Com as músicas 'Pelados em Santos' e 'Robocop Gay' gravadas de brincadeira no estúdio, veio a ideia de assumir de vez o perfil real dos meninos de Guarulhos, a alegria.

Mas como não fazia sentido uma banda alegre se chamar 'Utopia', Samuel Reoli deu a ideia de MAMONAS ASSASSINAS DO ESPAÇO (depois reduzido pra MAMONAS ASSASSINAS). Ali começava o maior fenômeno da música nacional recente.

Lançado em Julho de 1995, o único álbum da banda em vida vendeu mais de um milhão de cópias em 7 meses. Nesse período os Mamonas foram a vários programas de TV como:
FAUSTÃO

XUXA

Em certo período a média era de 100 mil cópias do álbum por dia e 7 shows por semana.

Em Janeiro de 1996, no auge da carreira, os Mamonas fizeram um show em Guarulhos, sua cidade natal. O palco era o Ginásio Pascoal Thomeu, onde há anos a banda havia sido rejeitada, pois pra tocar ali 'tinha de ser bom'. No palco Dinho fez um desabafo que serve de motivação pra todos nós. Inclusive esta no meu perfil do orkut e sim, eu olho regularmente!
Com a frase imortal: O IMPOSSÍVEL NÃO EXISTE


Na madrugada do dia 2 para o dia 3 de Março de 1996, após um show em Brasília e véspera da tão aguardada primeira viagem internacional (para Portugal), o jatinho que levava os Mamonas Assassinas chocou-se contra a Serra da Cantareira, um acidente fatal.

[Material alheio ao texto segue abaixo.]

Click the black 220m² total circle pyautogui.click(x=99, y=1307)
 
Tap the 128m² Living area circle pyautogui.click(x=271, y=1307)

Muito se especula sobre pactos, mistérios e previsões deste acidente. Para mim, tudo é bobagem barata de gente que quer mídia. Os Mamonas Assassinas foram anjos que passaram por aqui para lembrar este país (à época em crise) de que a alegria é o maior remédio. Concordo apenas com o sonho de Julio Rasec, pois este está incontestável:


O que fica o exemplo de perseverança e união dos meninos de Guarulhos que apesar de tudo, realizaram o sonho de viver da música.
O meu sonho é o mesmo e garanto que se não fosse a história dos Mamonas, meu caminho talvez estivesse sendo outro.
Mesmo que eles tenham partido antes de eu nascer, só tenho de agradecer à eles, onde quer que eles estejam, por terem mostrado que "O impossível não existe!"

E já fazem 15 anos, mas o que é bom não tem prazo de validade. E não tenham dúvidas que a cada ano eles serão lembrados por mim e por toda a legião de fãs que jamais vai esquecer o fenômeno MAMONAS ASSASSINAS!

**Para conhecerem mais da história, assistam o 'Por toda minha vida'. Mas cuidado pra não se viciarem! UHAEUHEAUHEAHA

2 comentaram. Comente também!:

Anônimo disse...

Tbm não era da época deles, mas mesmo assim, me sinto como se tivesse sido, gostava muito deles. Queria que estivessem entre nós até hoje. Tenho muitas saudades dos Mamonas Assassinas, nossos meninos de Guarulhos! =(

Anônimo disse...

Deixaram saudades, eles podiam estar até hoje fazendo sucesso e trazendo alegria por onde passassem mas a vida é assim quando nós temos que partir não tem jeito!